Così come il concetto di Apparenza indica un pensiero (una filosofia) non vero, allo stesso modo il concetto di Ipocrisia indica una parola e/o azione (un'arte) non vere. 

Apprendimento ed Interazione

7. C'è una connessione tra i concetti di Apprendimento dell'Essere ed Apprendimento dell'Avere come definiti nell'art.75 e le due discipline della Filosofia e dell'Arte? La Vera Interazione Passiva (Vera Filosofia, Filosofia dello Spirito) si basa sul Vero Apprendimento dell'Essere (Apprendimento Interiore). La Vera Interazione Attiva (Vera Arte, Arte dello Spirito) si basa sul Vero Apprendimento dell'Avere (Apprendimento Coerente). Vedi anche art.75, art.76 e D&R varie.

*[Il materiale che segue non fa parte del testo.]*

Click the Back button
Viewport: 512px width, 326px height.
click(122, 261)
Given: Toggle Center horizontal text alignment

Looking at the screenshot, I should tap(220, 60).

Filosofia logica e Filosofia non logica

4. Potresti fare una ulteriore suddivisione della "filosofia logica" e della "filosofia non logica"? La filosofia logica (f.l.) si può suddividere in f.l. assoluta ed in f.l. relativa. Con f.l. assoluta si intende la "consequenzialità di pensieri dell'Essere Assoluto", mentre con f.l. relativa si intende la "consequenzialità di pensieri dell'Essere Relativo". In altre parole, la prima indica la logica di Dio creatore di tutto ciò che E', mentre la seconda indica la logica (vera nella sua relatività) di ogni essere Creato.

La filosofia non logica (f.n.l.) si può suddividere in f.n.l. spontanea ed in f.n.l. elaborata. Con f.n.l. spontanea si intende "l'oggettivazione mentale istantanea di una comprensione intuitiva", mentre con f.n.l. elaborata si intende "l'oggettivazione mentale differita di una comprensione intuitiva". In altre parole, la prima indica un "pensiero non pensato", la seconda un "pensiero pensato". O ancora, la prima indica "una definizione terminologica mentale di una intuizione presente", la seconda "una definizione terminologica mentale di una o più intuizioni passate e presenti".

Arte ludica ed Arte lavorativa

7. Potresti fare una ulteriore suddivisione anche dell'arte ludica e dell'arte lavorativa? L'arte lavorativa (a.la.) può essere suddivisa in a.la. gratuita ed in a.la. economica. Con a.la. gratuita si intende un "contributo ai bisogni fondamentali della comunità per dovere morale" mentre con a.la. economica si intende un "contributo ai bisogni non fondamentali della comunità per dovere morale".  La prima avviene senza alcun mezzo di scambio obbligatorio, la seconda avviene solo attraverso un mezzo di scambio obbligatorio. La prima accetta un mezzo di scambio, la seconda lo pretende.

L'arte ludica (a.lu.) può essere suddivisa in a.lu. amorevole ed in a.lu. amichevole. Con a.lu. amorevole si intende una "parola e/o azione tra amanti" mentre con a.lu. amichevole si intende una "parola e/o azione tra amici".